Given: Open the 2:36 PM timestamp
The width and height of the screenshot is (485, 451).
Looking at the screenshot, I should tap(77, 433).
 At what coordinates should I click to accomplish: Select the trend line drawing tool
...
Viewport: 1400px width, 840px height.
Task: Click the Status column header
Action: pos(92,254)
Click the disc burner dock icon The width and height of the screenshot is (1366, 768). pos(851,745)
==
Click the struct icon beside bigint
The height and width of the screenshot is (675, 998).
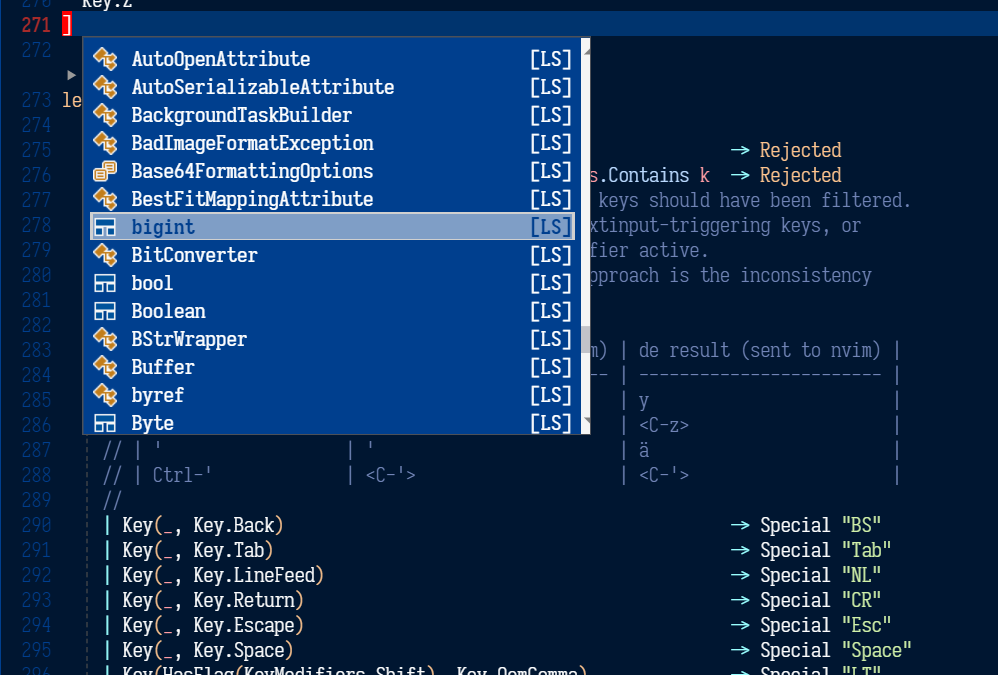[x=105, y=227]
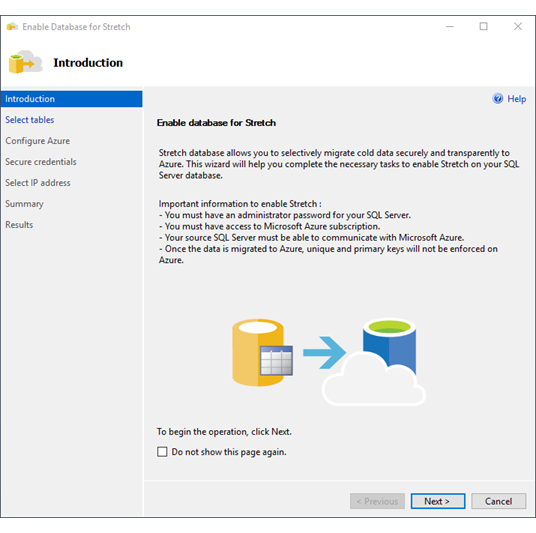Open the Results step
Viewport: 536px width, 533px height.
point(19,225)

What is expected:
Rewrite the rows starting at the line that contains "Given: Open the 2:36 PM timestamp" and ending at the line that contains "At what coordinates", substituting "horizontal line" for "trend line" and leaving everything else unchanged.

Answer to the problem:
Given: Open the 2:36 PM timestamp
The width and height of the screenshot is (485, 451).
Looking at the screenshot, I should tap(77, 433).
 At what coordinates should I click to accomplish: Select the horizontal line drawing tool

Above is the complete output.